## [Instructions for the task]
Every line of the data must be retyped exactly as it stands.

=== Data supplied ===

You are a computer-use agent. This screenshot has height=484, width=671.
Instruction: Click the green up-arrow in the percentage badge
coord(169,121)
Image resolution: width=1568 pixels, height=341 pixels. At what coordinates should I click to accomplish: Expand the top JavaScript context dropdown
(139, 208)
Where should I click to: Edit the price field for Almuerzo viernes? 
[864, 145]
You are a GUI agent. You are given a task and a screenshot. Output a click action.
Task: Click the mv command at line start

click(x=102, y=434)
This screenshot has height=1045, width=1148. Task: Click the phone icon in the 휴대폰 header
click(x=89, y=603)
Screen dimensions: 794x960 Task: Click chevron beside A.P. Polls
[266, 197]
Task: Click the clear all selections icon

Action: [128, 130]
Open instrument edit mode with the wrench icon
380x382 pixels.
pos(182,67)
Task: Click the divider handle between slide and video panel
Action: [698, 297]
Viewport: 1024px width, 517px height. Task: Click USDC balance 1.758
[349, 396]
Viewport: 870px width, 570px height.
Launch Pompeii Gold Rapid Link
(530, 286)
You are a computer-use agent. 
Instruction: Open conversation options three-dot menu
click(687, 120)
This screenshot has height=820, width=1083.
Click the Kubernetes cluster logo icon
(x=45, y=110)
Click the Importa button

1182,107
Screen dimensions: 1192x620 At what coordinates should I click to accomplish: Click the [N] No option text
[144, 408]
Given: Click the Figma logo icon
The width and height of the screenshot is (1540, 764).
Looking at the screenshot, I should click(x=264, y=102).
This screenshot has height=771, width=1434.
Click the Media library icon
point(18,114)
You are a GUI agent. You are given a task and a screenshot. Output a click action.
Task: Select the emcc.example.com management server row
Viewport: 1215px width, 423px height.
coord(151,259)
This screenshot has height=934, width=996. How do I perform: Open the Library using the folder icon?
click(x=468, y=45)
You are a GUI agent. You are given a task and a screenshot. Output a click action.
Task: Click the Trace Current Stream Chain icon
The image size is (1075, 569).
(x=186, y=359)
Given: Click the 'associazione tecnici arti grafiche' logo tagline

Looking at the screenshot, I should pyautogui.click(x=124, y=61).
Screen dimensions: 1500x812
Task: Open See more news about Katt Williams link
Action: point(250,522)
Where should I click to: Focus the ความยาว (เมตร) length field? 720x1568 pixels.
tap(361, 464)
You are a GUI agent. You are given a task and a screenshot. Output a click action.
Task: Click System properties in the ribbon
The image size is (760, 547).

===

## [Response]
You are a computer-use agent. This screenshot has height=484, width=671.
Instruction: Click the green up-arrow in the percentage badge
coord(169,121)
Image resolution: width=1568 pixels, height=341 pixels. At what coordinates should I click to accomplish: Expand the top JavaScript context dropdown
(139, 208)
Where should I click to: Edit the price field for Almuerzo viernes? 
[864, 145]
You are a GUI agent. You are given a task and a screenshot. Output a click action.
Task: Click the mv command at line start

click(x=102, y=434)
This screenshot has height=1045, width=1148. Task: Click the phone icon in the 휴대폰 header
click(x=89, y=603)
Screen dimensions: 794x960 Task: Click chevron beside A.P. Polls
[266, 197]
Task: Click the clear all selections icon

Action: [128, 130]
Open instrument edit mode with the wrench icon
380x382 pixels.
pos(182,67)
Task: Click the divider handle between slide and video panel
Action: [698, 297]
Viewport: 1024px width, 517px height. Task: Click USDC balance 1.758
[349, 396]
Viewport: 870px width, 570px height.
Launch Pompeii Gold Rapid Link
(530, 286)
You are a computer-use agent. 
Instruction: Open conversation options three-dot menu
click(687, 120)
This screenshot has height=820, width=1083.
Click the Kubernetes cluster logo icon
(x=45, y=110)
Click the Importa button

1182,107
Screen dimensions: 1192x620 At what coordinates should I click to accomplish: Click the [N] No option text
[144, 408]
Given: Click the Figma logo icon
The width and height of the screenshot is (1540, 764).
Looking at the screenshot, I should click(x=264, y=102).
This screenshot has height=771, width=1434.
Click the Media library icon
point(18,114)
You are a GUI agent. You are given a task and a screenshot. Output a click action.
Task: Select the emcc.example.com management server row
Viewport: 1215px width, 423px height.
coord(151,259)
This screenshot has height=934, width=996. How do I perform: Open the Library using the folder icon?
click(x=468, y=45)
You are a GUI agent. You are given a task and a screenshot. Output a click action.
Task: Click the Trace Current Stream Chain icon
The image size is (1075, 569).
(x=186, y=359)
Given: Click the 'associazione tecnici arti grafiche' logo tagline

Looking at the screenshot, I should pyautogui.click(x=124, y=61).
Screen dimensions: 1500x812
Task: Open See more news about Katt Williams link
Action: point(250,522)
Where should I click to: Focus the ความยาว (เมตร) length field? 720x1568 pixels.
tap(361, 464)
You are a GUI agent. You are given a task and a screenshot. Output a click action.
Task: Click System properties in the ribbon
The image size is (760, 547).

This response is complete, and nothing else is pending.